Według Jarosława Kaczyńskiego Polskę można i trzeba zmienić
Prezes PiS podczas spotkania w Łowiczu stwierdził, że państwo powinno być bardziej aktywne w gospodarce. Za jedno z największych wyzwań nowego rządu uznał zmniejszenie dystansu do państw Europy zachodniej.
– Mamy za sobą prawie osiem lat rządów PO i PSL. Jeśli spojrzeć na całe to ośmiolecie, to można powiedzieć tak – to było w jakimś sensie wyciągnięcie ostatecznych wniosków z tego wszystkiego, co zdarzyło się w Polsce po 1989 r. Wtedy stworzono system, który z jednej strony niewątpliwie był demokracją, miał wszystkie instytucje, ale to była demokracja specjalnego rodzaju – powiedział Kaczyński na spotkaniu z wyborczym. Według niego ten system dawał ogromne przywileje – pewnej grupie społecznej, która zdobyła pozycję w poprzednim systemie. Prezes PiS zaznaczył, że wynik wyborów parlamentarnych może doprowadzić do znaczących zmian w naszym kraju. – Możemy Polskę naprawdę zmienić. Możemy nasz potencjał nagromadzony w ciągu dziesięcioleci (…) wykorzystać dla szybkiego, momentami nawet wybuchowego rozwoju – stwierdził.
– Cały mechanizm rynkowy, to wszystko, co powoduje, że może funkcjonować gospodarka oparta na prywatnej własności, jest przecież systemem stworzonym przez państwo i w pewnych momentach, w pewnych dziedzinach państwo ma bardzo dużą rolę do odegrania.
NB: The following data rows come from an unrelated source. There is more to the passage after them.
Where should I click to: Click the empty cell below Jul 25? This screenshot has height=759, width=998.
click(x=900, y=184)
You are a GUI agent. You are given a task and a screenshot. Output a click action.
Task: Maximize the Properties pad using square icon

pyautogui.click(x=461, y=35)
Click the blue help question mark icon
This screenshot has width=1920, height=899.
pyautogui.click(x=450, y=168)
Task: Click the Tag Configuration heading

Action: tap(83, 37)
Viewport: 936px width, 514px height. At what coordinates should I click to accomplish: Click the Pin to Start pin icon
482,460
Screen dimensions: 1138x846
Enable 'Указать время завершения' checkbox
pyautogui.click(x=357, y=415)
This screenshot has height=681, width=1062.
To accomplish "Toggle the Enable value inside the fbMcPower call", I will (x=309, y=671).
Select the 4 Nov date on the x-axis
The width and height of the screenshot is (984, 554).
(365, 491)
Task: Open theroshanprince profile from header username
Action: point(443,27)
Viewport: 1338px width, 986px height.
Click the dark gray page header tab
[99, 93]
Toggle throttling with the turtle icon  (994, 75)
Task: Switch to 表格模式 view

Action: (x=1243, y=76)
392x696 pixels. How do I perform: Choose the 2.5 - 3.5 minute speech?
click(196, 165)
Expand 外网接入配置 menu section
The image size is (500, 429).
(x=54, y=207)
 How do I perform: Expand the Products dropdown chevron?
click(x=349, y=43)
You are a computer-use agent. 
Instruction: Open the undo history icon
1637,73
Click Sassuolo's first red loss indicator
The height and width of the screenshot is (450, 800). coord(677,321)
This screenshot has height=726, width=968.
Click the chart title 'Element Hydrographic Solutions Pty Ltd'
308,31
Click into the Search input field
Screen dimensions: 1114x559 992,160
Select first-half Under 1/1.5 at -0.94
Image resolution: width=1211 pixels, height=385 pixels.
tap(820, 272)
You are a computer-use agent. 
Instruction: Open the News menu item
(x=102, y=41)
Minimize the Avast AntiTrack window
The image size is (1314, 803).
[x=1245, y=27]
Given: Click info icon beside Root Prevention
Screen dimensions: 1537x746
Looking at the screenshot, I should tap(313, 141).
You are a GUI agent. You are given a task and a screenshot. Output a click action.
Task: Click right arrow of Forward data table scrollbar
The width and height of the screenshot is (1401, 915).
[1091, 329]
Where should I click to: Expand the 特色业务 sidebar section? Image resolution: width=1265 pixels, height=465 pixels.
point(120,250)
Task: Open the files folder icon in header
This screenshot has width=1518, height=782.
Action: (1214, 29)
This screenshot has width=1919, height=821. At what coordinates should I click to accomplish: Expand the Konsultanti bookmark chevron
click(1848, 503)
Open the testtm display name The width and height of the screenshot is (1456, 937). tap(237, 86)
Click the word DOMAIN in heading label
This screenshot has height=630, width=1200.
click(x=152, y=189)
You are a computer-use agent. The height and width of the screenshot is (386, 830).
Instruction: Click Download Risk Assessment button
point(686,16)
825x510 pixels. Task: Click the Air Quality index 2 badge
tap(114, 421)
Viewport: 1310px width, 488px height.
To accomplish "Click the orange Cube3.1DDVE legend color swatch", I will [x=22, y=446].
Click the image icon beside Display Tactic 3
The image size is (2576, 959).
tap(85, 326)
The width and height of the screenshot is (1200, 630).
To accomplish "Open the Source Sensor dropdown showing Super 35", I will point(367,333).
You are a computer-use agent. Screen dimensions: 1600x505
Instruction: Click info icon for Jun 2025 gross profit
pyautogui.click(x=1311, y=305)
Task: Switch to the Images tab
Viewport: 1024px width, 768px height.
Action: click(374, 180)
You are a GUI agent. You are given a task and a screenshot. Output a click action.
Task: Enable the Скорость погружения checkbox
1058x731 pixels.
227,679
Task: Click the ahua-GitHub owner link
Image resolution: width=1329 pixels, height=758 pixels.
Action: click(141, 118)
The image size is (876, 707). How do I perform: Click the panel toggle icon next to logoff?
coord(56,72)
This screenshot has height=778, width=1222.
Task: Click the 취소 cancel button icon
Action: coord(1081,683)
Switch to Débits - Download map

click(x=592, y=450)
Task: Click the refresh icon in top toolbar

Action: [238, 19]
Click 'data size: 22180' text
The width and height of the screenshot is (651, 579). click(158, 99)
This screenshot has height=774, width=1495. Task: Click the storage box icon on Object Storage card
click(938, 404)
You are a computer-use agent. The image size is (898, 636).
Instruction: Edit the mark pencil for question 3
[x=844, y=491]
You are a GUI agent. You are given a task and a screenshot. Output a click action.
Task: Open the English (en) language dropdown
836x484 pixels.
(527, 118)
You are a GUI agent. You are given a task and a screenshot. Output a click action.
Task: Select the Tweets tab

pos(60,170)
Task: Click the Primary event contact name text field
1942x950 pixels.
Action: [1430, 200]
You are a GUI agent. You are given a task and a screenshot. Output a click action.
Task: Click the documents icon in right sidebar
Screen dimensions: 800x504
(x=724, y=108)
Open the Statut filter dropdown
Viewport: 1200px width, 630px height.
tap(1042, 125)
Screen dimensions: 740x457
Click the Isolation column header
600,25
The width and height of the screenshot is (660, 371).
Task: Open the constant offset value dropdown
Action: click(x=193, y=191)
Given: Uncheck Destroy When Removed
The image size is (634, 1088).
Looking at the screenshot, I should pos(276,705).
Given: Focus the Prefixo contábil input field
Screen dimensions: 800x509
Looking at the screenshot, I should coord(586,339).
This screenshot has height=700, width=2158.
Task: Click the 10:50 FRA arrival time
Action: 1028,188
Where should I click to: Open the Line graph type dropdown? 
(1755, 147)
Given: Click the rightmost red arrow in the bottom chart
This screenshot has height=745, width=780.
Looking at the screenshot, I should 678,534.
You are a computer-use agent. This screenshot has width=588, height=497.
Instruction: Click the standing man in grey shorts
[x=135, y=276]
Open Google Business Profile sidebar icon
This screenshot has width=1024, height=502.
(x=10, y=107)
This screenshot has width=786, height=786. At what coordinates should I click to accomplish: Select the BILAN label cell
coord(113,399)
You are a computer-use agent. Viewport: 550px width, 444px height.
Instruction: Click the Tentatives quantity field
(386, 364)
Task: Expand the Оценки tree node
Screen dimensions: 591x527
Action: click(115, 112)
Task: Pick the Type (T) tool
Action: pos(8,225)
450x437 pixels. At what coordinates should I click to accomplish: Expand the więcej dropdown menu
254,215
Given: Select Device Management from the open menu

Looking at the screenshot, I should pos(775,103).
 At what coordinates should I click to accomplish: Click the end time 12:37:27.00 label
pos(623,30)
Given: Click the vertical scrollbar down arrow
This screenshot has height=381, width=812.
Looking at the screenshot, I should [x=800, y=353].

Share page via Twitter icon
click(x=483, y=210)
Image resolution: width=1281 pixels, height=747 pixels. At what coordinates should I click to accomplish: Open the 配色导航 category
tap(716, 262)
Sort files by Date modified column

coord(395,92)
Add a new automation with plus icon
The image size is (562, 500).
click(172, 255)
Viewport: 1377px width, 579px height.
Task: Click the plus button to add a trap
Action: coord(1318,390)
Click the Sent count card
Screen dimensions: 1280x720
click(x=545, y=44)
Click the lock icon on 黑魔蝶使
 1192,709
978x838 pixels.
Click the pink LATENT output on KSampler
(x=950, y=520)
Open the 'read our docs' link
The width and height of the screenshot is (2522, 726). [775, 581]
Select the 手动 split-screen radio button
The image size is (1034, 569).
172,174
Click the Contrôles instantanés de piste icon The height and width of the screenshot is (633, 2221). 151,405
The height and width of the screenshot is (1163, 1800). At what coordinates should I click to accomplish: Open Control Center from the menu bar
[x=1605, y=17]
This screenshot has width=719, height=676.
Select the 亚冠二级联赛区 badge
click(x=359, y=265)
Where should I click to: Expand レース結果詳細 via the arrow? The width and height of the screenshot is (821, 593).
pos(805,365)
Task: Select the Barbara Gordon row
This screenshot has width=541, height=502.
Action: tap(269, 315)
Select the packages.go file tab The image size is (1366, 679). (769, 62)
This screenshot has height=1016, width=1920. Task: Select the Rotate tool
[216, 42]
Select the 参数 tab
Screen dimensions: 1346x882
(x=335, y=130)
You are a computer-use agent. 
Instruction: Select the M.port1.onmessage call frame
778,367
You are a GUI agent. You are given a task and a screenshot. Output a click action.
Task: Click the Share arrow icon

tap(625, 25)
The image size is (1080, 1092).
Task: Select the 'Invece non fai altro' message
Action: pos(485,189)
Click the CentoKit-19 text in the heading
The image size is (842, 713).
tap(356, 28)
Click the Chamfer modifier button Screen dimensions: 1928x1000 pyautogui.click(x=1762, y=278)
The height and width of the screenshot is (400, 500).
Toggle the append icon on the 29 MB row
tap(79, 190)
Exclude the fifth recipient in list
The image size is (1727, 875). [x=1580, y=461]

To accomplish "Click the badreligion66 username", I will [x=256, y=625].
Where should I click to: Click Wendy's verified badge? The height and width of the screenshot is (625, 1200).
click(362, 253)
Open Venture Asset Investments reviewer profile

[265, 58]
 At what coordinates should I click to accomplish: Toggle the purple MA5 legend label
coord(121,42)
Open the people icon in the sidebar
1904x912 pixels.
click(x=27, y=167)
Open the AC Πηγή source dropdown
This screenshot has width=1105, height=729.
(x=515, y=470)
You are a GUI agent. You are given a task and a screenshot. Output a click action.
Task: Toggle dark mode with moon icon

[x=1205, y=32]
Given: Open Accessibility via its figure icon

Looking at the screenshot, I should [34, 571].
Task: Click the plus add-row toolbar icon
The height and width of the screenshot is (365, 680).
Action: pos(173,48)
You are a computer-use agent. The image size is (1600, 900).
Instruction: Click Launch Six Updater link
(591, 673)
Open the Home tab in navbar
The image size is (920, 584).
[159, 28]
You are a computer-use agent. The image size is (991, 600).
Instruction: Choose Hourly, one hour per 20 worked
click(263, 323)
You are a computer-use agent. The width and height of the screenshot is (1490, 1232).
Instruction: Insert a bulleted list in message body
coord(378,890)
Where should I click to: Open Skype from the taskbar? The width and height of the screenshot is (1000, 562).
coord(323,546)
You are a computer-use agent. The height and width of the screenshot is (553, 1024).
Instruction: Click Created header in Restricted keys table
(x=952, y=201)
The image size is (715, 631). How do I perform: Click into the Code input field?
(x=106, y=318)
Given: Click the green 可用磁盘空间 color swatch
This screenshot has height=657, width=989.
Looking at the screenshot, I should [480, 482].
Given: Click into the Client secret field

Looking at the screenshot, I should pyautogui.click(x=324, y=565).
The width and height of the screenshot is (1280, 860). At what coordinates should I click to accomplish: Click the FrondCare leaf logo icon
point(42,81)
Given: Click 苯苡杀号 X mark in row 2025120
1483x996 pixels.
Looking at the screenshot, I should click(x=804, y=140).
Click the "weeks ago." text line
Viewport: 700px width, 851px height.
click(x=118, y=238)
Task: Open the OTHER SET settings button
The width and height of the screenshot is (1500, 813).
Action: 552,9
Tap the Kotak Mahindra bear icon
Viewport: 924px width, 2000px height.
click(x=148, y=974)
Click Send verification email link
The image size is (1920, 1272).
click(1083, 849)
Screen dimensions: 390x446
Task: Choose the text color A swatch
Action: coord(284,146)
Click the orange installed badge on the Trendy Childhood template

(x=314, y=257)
Musi potrafić te możliwości wykorzystać – przekonywał Kaczyński.
Za jedno z najważniejszych zadań nowego rządu szef PiS uznał zniwelowanie dystansu rozwojowego dzielącego Polskę od państw „starej Unii”. Wprawdzie przyznał, że w jakimś stopniu to się udało, ale według niego to co najtrudniejsze nie zostało zrealizowane. – Myśmy obliczyli, że wielki pakiet inwestycyjny, który można w Polsce w ciągu najbliższych 6-7 lat przeprowadzić, to jest 1 bilion 400 mld zł, nie licząc inwestycji prywatnych – poinformował Kaczyński. Jednocześnie zaznaczył, że ta olbrzymia suma pozwoliłaby zmienić Polskę i rozwiązać wiele problemów społecznych. W tym kontekście wymienił bezrobocie czy problem zbyt małej liczny mieszkań.